Le rêve européen, qui était un rêve français, n’est-il pas en train de mourir ?
Il n’y a plus de rêve européen. Il y a une déception européenne profonde, qui tourne parfois à la colère. On le voit en Grèce, en Espagne et cela peut très bien gagner la France. Il est urgent de réagir. L’Europe ne défend plus assez ses intérêts, ne préserve plus assez ses emplois, ne permet plus un contrôle de ses frontières extérieures efficace et n’offre plus aucun projet de société pour l’avenir. Aucun ! Elle doit radicalement changer de direction.
Cela se dit depuis plusieurs années et rien ne change. Pourquoi ?
Il faut partir de choses concrètes, simples, de bon sens. Exemple : dans les cantines scolaires, au nom du dogme de la concurrence, on a des appels d’offres, mais le seul critère imposé par l’Europe, c’est le prix ! Moyennant quoi, si les pommes les moins chères sont produites au Chili, ce sont elles qu’il faut faire venir. Cette Europe-là, nos producteurs n’en veulent plus ! Ils demandent aussi un critère de proximité ! Ce que j’ai obtenu, mais au bout d’un an.

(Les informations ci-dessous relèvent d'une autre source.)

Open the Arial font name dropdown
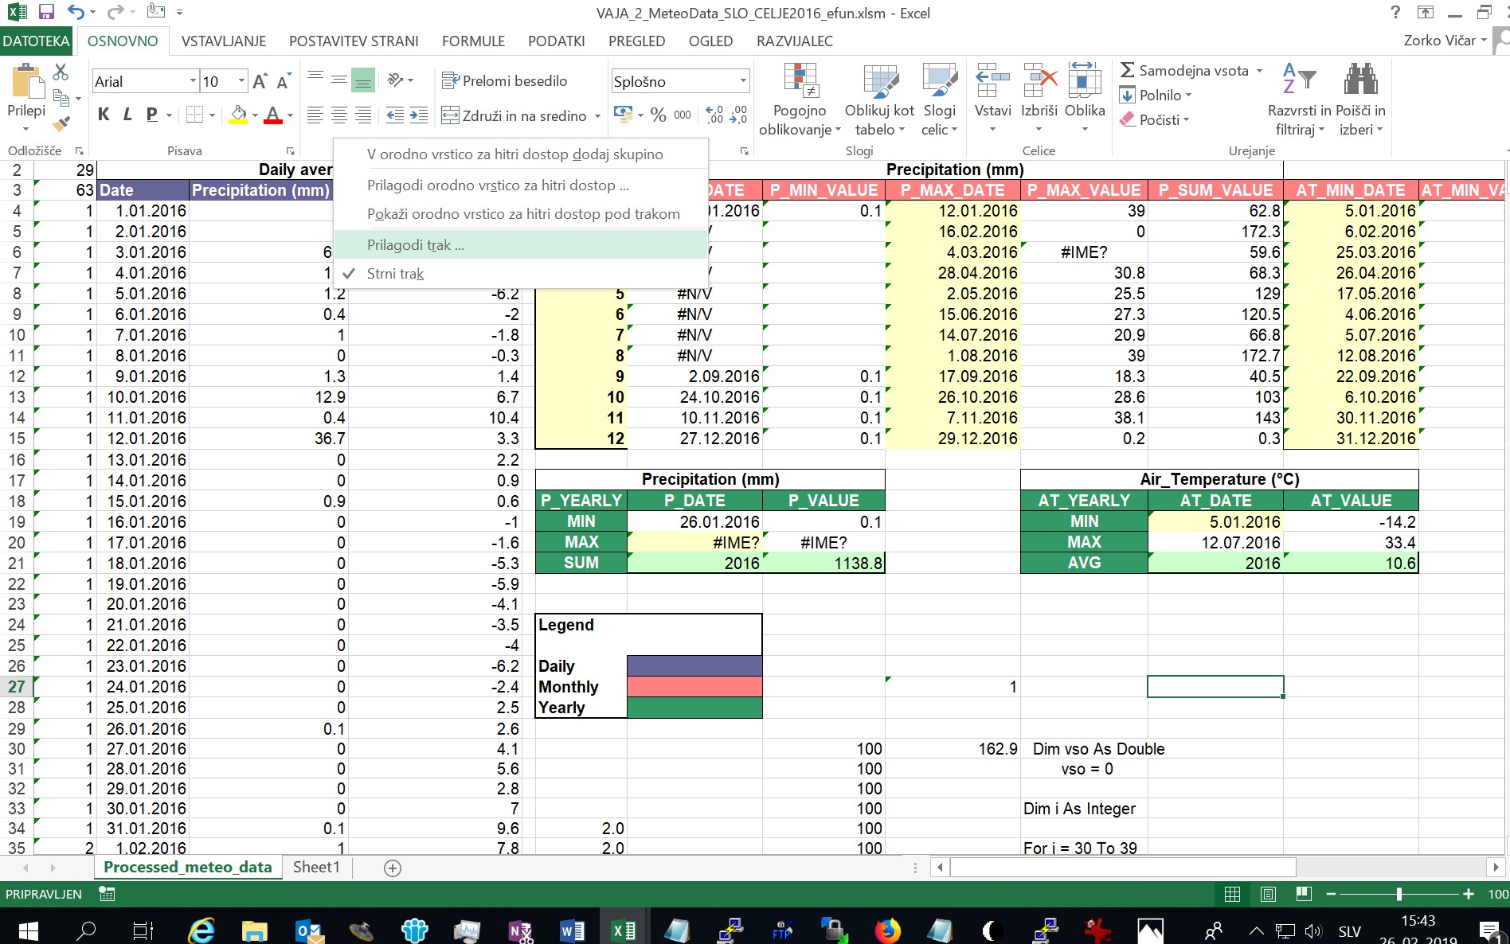pos(193,81)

De tels exemples pullulent. Si l’Europe ne s’éloigne pas de l’idéologie de libre-échange pur et absolu pour aller vers la défense intérêts des citoyens, des producteurs, des emplois, elle s’expose à des réactions extrêmement violentes et légitimes de la population.

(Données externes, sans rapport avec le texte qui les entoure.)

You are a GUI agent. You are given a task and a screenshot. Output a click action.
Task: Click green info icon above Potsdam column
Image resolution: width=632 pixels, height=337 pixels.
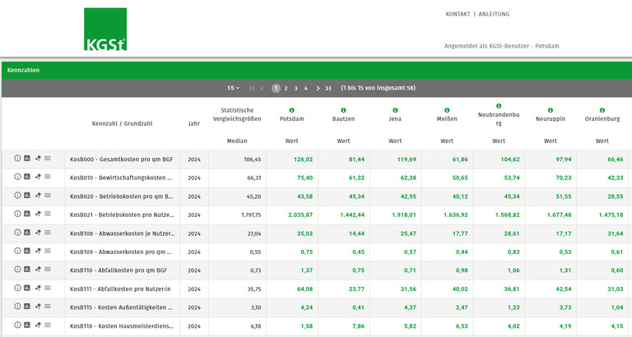click(x=291, y=109)
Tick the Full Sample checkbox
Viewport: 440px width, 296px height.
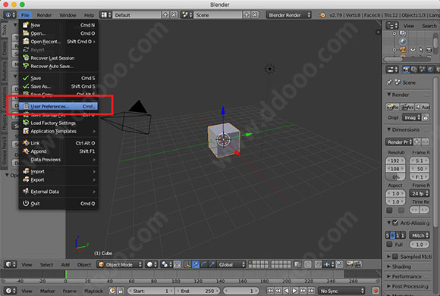[389, 245]
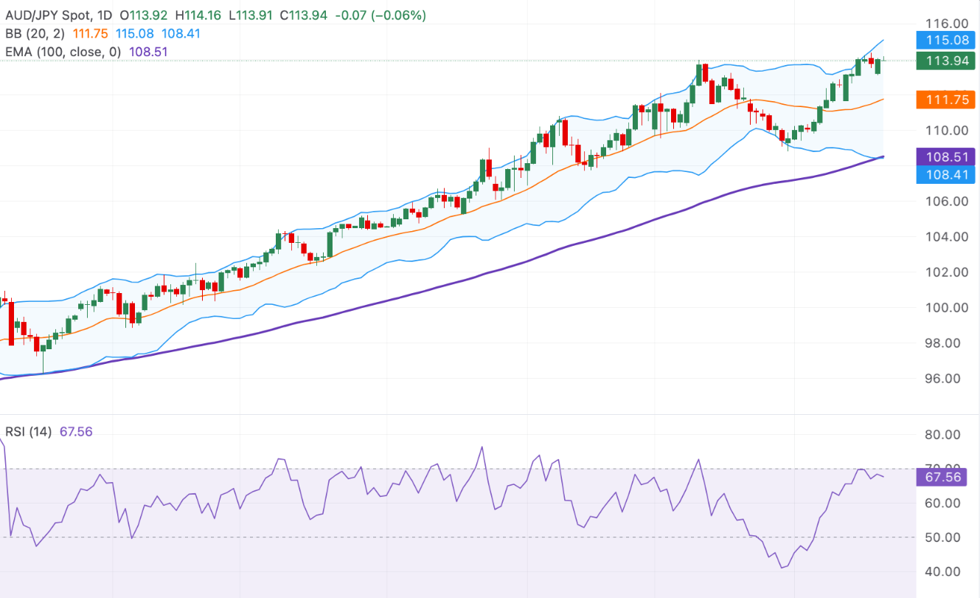Click the EMA (100, close, 0) indicator label

(x=62, y=52)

Comment cette idéologie est-elle devenue dominante ? Ce n’était pas celle des fondateurs de l’Europe.
Depuis sa création, l’Europe s’est élargie au détriment de son projet initial. L’entrée de la Grande-Bretagne, des pays du Nord dans l’Union, a beaucoup changé la conception de la construction européenne. De plus, le choix d’une construction technocratique (avec une Commission et des directions générales) était en notre faveur tant que l’Union rassemblait un petit nombre de membres aux options politiques semblables. Lorsqu’elle s’est élargie à des pays qui ne partageaient pas les mêmes conceptions et dont les fonctionnaires sont venus dans les directions influencer les décisions politiques, elle s’est éloignée des ambitions initiales. Le projet européen s’est déporté vers une Europe libérale et la constitution d’une zone de libre-échange.
Le traité sur la stabilité et la gouvernance relève-t-il de l’idéologie libérale ?
Ce traité est un pari dont nous verrons les effets d’ici un an ou deux. Pour la première fois depuis 1957, nous actons qu’il ne sera plus possible d’avoir à 27 la même conception du projet européen. Après avoir élargi, nous resserrons sur les 17. C’est une occasion historique de redéfinir le projet européen. J’espère vraiment que cette occasion ne sera pas manquée.
L’Allemagne est-elle favorable à ce tournant ?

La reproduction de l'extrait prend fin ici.